» RECORDS FOR THIS TASK:
——

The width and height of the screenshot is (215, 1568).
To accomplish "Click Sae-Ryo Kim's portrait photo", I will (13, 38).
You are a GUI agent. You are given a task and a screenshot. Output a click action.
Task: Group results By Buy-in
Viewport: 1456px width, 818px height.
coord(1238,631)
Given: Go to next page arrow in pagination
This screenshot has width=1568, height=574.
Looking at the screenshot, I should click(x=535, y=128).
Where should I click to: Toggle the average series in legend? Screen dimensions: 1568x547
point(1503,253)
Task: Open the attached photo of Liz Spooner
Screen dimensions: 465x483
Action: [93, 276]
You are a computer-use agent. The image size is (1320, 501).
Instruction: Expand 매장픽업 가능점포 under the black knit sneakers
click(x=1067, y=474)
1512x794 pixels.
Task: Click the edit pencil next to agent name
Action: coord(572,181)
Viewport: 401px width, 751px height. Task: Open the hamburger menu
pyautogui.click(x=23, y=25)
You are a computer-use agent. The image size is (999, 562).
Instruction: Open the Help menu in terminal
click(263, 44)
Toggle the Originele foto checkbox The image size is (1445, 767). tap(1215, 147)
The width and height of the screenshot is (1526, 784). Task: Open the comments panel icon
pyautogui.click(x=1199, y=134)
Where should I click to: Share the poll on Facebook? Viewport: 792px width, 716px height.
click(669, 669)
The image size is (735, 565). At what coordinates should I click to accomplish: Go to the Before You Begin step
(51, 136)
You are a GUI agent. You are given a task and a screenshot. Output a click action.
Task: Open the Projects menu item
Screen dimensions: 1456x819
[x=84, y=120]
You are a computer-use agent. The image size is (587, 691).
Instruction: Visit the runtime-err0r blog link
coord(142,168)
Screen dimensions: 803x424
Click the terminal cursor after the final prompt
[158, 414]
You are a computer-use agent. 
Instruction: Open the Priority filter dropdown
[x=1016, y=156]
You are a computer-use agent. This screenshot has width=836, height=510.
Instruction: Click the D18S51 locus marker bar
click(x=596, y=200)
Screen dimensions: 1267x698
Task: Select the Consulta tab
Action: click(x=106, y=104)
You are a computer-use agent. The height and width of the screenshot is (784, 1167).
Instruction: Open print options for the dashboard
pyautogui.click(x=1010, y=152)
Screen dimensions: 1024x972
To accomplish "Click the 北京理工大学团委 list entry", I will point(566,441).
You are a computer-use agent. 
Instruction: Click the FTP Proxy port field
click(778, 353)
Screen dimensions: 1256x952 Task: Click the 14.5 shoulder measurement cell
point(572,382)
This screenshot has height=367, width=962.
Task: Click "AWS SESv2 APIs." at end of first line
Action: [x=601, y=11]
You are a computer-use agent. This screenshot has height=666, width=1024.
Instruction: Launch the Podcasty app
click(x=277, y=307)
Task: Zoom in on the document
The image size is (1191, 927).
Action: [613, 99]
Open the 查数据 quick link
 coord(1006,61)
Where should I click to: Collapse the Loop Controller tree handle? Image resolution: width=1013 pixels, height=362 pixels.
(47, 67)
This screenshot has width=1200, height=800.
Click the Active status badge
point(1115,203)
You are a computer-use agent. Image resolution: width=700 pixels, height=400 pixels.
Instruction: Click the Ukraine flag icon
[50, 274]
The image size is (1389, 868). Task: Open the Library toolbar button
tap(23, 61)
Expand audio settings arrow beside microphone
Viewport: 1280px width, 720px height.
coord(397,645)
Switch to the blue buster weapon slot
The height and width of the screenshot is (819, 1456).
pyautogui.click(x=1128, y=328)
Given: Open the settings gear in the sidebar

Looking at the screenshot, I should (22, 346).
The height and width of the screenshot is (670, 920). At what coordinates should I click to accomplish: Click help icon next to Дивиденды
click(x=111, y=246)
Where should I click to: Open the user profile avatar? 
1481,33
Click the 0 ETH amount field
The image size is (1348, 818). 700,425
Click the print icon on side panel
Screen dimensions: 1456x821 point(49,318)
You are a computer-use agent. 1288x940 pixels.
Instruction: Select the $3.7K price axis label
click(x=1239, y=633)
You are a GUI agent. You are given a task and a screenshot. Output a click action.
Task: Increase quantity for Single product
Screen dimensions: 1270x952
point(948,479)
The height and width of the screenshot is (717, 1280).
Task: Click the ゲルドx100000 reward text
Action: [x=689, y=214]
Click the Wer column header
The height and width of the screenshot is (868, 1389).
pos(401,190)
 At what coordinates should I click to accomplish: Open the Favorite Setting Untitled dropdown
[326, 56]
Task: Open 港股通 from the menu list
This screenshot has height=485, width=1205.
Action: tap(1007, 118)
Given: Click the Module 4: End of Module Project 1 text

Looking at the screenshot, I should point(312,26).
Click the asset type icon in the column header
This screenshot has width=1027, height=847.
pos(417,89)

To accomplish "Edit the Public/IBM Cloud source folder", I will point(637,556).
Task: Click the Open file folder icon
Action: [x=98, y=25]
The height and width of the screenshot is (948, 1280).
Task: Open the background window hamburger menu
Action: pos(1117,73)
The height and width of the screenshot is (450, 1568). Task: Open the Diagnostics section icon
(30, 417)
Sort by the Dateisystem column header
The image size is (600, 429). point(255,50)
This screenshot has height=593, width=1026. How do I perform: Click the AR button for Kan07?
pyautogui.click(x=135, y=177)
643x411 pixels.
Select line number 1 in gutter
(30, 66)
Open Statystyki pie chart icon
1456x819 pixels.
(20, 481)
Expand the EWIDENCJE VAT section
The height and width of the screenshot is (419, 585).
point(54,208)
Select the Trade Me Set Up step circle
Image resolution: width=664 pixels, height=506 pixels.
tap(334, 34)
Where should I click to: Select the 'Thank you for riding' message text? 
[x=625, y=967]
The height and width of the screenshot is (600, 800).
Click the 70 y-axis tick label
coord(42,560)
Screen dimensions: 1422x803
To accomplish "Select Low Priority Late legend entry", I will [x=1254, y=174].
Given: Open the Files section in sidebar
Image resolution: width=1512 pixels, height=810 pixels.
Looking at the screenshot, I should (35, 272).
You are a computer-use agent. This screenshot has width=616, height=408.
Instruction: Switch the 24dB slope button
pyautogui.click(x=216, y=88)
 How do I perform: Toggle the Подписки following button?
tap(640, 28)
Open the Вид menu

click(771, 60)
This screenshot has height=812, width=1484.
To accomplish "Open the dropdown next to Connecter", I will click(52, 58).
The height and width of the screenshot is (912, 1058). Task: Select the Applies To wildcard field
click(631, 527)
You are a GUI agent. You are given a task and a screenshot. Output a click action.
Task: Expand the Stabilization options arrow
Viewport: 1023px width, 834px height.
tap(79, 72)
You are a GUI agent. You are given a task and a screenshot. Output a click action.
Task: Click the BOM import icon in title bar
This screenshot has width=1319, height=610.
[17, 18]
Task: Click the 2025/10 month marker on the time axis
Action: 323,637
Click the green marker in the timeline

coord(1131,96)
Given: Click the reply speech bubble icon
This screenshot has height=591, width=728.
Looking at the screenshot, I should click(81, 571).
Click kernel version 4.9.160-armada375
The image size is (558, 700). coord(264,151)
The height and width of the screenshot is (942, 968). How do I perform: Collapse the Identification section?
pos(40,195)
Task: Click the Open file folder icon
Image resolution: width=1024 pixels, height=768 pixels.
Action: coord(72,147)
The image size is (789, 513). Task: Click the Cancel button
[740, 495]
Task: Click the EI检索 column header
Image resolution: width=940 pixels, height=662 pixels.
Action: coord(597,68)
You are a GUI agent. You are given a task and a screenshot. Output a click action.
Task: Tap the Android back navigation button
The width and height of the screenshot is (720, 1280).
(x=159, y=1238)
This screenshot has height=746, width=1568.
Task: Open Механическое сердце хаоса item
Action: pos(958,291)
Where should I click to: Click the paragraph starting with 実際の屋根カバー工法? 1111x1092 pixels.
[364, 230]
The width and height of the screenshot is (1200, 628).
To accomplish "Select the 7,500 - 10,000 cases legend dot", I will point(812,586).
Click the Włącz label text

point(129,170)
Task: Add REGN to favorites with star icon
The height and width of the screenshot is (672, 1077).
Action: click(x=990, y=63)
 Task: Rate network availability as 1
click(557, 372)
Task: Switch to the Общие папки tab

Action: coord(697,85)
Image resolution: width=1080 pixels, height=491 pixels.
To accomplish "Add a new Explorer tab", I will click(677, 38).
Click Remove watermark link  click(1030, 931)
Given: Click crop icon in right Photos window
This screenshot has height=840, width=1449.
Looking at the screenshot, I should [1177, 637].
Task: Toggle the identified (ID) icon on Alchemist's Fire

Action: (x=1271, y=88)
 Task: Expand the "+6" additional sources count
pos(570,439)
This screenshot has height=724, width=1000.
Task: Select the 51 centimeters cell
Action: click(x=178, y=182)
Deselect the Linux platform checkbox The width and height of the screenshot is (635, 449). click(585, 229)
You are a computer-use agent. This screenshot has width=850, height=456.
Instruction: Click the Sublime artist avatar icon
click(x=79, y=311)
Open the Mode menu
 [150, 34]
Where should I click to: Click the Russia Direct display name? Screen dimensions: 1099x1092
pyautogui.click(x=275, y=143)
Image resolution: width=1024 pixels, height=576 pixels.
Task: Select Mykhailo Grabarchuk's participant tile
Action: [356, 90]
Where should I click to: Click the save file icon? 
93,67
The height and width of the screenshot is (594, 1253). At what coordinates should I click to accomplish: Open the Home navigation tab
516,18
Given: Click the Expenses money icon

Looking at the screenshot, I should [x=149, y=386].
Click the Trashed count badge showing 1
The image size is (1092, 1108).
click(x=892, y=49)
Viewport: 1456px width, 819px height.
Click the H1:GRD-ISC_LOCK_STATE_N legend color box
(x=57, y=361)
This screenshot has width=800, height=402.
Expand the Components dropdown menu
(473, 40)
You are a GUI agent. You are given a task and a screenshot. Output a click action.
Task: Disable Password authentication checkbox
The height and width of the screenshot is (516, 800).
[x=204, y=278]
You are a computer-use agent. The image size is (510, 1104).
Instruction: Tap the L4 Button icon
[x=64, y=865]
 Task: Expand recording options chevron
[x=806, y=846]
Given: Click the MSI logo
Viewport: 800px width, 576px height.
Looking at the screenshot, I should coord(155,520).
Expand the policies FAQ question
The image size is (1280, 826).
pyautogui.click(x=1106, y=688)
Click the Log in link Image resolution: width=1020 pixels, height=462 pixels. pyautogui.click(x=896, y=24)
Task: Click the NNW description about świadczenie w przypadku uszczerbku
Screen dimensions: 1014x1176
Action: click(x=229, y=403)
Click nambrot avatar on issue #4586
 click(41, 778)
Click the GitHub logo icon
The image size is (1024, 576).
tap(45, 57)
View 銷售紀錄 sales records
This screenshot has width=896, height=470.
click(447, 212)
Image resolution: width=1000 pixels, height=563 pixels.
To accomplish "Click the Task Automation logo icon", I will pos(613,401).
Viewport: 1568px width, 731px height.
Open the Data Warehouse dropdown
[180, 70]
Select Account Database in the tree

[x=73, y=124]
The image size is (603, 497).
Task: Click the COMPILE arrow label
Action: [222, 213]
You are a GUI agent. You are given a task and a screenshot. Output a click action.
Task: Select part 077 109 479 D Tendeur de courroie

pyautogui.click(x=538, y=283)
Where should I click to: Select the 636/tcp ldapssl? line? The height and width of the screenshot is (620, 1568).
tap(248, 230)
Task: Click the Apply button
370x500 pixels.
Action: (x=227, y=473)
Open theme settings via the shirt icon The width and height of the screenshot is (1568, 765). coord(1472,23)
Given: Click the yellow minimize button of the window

——

» INSTRUCTIONS TO FOLLOW: Please tally the lines in the records above that contain the string "dimensions", and give only that number.

» RESPONSE TO THIS TASK: 12